• _Problem to solve_
In the rows starting at the line that contains "Switch to the LEADERBOARD" and ending at the line that contains "[x=170, y=111]", substitute "alarm bell" for "notification bell". Give back only those lines, with nothing else changed.

• _Some rows_

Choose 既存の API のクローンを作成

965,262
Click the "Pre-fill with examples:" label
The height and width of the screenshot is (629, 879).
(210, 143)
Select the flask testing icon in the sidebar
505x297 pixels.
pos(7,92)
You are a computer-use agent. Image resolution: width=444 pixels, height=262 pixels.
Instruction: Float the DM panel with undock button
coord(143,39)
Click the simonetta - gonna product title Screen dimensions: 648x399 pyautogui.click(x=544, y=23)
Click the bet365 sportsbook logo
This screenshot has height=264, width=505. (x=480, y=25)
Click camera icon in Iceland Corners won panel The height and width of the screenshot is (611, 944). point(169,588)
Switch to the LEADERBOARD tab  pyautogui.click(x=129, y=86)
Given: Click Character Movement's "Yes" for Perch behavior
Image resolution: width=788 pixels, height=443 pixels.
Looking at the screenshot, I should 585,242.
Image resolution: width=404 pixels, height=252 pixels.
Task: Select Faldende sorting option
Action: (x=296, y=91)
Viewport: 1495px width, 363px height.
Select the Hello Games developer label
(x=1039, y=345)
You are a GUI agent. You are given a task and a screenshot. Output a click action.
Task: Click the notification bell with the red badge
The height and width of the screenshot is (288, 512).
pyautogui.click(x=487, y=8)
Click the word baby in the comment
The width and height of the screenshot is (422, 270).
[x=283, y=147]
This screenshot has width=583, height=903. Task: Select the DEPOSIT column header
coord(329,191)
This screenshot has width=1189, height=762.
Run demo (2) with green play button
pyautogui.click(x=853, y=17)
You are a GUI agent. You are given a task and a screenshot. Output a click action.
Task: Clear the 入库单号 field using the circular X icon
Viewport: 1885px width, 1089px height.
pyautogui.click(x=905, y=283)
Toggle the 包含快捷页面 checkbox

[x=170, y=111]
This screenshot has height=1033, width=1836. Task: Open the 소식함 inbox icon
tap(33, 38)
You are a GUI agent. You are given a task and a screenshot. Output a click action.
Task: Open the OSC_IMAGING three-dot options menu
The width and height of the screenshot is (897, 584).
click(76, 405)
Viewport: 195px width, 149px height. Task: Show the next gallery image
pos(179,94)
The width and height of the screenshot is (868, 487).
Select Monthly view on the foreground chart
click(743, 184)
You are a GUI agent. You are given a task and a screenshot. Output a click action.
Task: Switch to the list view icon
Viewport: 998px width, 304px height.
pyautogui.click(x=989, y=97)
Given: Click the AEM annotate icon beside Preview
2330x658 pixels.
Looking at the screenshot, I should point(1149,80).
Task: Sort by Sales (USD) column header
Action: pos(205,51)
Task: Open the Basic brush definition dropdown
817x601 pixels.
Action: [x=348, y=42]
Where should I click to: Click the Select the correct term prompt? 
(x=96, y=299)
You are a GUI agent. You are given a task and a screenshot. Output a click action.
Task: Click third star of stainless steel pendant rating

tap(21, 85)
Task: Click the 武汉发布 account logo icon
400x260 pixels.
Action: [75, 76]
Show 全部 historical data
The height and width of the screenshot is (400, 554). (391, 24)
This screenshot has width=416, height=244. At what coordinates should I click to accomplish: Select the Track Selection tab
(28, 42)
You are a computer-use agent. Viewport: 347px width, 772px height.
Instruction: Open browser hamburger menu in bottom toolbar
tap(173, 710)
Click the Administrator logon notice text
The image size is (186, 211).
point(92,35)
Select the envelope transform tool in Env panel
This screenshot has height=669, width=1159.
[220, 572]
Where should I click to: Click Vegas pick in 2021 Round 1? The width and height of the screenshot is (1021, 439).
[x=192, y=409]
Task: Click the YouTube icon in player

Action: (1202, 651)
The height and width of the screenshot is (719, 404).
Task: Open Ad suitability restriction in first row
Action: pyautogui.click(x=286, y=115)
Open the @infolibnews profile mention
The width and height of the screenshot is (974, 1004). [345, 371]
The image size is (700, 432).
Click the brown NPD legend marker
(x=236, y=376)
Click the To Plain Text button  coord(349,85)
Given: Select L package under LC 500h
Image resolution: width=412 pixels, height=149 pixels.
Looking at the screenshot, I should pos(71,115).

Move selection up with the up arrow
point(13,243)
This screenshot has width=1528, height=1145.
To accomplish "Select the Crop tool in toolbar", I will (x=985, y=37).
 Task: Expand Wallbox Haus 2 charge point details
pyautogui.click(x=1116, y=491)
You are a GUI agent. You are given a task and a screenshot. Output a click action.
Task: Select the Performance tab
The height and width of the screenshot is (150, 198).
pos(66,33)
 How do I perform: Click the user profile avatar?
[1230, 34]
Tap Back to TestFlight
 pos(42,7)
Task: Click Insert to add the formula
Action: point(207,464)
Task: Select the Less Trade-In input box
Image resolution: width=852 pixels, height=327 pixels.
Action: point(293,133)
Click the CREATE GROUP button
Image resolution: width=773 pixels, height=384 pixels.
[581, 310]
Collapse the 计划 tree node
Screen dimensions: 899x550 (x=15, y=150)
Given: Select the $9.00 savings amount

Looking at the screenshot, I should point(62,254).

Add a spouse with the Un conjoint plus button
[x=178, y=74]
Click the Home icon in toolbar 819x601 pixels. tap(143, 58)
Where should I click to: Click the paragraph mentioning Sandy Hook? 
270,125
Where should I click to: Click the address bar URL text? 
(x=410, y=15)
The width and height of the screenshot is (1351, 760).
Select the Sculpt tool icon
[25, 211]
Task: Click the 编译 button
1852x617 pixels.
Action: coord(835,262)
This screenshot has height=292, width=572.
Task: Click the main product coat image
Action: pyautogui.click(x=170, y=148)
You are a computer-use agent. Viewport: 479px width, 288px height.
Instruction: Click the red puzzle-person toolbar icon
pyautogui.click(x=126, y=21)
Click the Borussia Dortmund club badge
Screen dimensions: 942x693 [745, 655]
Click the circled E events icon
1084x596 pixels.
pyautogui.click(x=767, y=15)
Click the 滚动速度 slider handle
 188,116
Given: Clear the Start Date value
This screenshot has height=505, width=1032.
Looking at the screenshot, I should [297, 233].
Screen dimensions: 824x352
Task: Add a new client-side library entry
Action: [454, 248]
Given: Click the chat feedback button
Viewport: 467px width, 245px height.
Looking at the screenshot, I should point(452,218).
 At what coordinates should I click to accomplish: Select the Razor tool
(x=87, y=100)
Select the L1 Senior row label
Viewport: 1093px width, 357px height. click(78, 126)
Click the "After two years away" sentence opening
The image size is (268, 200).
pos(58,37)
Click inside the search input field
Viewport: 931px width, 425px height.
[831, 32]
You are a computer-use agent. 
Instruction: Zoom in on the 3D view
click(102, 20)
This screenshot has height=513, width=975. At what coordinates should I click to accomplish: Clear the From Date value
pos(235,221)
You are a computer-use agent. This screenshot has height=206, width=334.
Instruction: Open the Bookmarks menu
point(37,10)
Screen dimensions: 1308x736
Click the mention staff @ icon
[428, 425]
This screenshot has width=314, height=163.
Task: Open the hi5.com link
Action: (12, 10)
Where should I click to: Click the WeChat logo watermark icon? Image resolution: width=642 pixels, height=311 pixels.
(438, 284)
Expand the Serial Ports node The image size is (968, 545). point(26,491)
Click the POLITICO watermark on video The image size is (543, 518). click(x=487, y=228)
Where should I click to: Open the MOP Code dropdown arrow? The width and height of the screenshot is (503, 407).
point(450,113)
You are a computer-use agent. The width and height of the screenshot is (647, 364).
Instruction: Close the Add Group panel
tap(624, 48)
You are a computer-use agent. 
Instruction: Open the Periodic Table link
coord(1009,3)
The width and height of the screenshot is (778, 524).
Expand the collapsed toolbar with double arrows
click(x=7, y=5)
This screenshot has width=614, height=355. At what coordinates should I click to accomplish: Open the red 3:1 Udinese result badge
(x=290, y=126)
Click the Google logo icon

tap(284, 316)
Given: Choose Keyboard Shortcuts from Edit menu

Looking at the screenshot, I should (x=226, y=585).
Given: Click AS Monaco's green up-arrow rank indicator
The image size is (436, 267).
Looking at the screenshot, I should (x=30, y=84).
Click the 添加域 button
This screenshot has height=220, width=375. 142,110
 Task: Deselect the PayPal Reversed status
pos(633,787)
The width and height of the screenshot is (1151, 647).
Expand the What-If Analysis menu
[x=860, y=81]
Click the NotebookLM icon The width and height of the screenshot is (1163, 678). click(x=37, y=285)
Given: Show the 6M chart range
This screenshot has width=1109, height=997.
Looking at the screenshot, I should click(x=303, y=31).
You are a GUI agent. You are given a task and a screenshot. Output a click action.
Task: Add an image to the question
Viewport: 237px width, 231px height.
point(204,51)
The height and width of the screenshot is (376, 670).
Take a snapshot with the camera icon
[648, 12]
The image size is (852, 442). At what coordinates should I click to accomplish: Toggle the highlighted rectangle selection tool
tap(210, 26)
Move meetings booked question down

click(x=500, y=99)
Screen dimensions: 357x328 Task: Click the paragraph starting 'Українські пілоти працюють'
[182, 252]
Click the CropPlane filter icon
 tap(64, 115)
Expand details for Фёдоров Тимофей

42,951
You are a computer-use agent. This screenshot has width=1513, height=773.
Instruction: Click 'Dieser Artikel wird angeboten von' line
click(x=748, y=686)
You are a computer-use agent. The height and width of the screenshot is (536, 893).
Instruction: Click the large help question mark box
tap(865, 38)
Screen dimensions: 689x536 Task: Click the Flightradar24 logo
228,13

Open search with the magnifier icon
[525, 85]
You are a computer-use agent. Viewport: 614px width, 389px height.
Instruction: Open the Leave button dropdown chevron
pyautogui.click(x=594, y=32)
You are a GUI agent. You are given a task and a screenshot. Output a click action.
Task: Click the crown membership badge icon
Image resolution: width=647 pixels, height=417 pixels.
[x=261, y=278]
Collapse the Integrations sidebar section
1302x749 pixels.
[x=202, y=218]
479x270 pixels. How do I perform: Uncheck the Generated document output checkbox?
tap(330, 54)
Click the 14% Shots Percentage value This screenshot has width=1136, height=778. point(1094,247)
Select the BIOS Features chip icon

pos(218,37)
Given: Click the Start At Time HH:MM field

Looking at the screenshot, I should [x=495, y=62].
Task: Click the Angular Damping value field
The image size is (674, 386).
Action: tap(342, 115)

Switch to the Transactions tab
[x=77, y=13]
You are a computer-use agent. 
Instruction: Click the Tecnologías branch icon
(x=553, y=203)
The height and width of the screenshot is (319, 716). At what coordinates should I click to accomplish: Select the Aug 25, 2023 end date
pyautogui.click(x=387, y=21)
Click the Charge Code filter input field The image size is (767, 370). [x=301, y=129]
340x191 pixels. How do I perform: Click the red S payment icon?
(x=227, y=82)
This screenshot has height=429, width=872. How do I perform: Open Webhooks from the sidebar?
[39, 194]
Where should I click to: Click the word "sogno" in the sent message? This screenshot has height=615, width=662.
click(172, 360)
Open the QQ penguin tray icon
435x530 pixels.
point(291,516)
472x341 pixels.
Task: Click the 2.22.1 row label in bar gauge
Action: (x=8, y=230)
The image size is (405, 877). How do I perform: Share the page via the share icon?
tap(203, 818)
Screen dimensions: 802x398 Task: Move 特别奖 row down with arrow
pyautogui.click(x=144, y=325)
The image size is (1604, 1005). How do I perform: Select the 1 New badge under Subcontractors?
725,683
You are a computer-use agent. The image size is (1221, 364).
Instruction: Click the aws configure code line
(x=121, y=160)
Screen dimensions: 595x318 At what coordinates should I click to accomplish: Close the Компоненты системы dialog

• _Exercise output_
Switch to the LEADERBOARD tab  pyautogui.click(x=129, y=86)
Given: Click Character Movement's "Yes" for Perch behavior
Image resolution: width=788 pixels, height=443 pixels.
Looking at the screenshot, I should 585,242.
Image resolution: width=404 pixels, height=252 pixels.
Task: Select Faldende sorting option
Action: (x=296, y=91)
Viewport: 1495px width, 363px height.
Select the Hello Games developer label
(x=1039, y=345)
You are a GUI agent. You are given a task and a screenshot. Output a click action.
Task: Click the alarm bell with the red badge
The height and width of the screenshot is (288, 512).
pyautogui.click(x=487, y=8)
Click the word baby in the comment
The width and height of the screenshot is (422, 270).
[x=283, y=147]
This screenshot has width=583, height=903. Task: Select the DEPOSIT column header
coord(329,191)
This screenshot has width=1189, height=762.
Run demo (2) with green play button
pyautogui.click(x=853, y=17)
You are a GUI agent. You are given a task and a screenshot. Output a click action.
Task: Clear the 入库单号 field using the circular X icon
Viewport: 1885px width, 1089px height.
pyautogui.click(x=905, y=283)
Toggle the 包含快捷页面 checkbox

[x=170, y=111]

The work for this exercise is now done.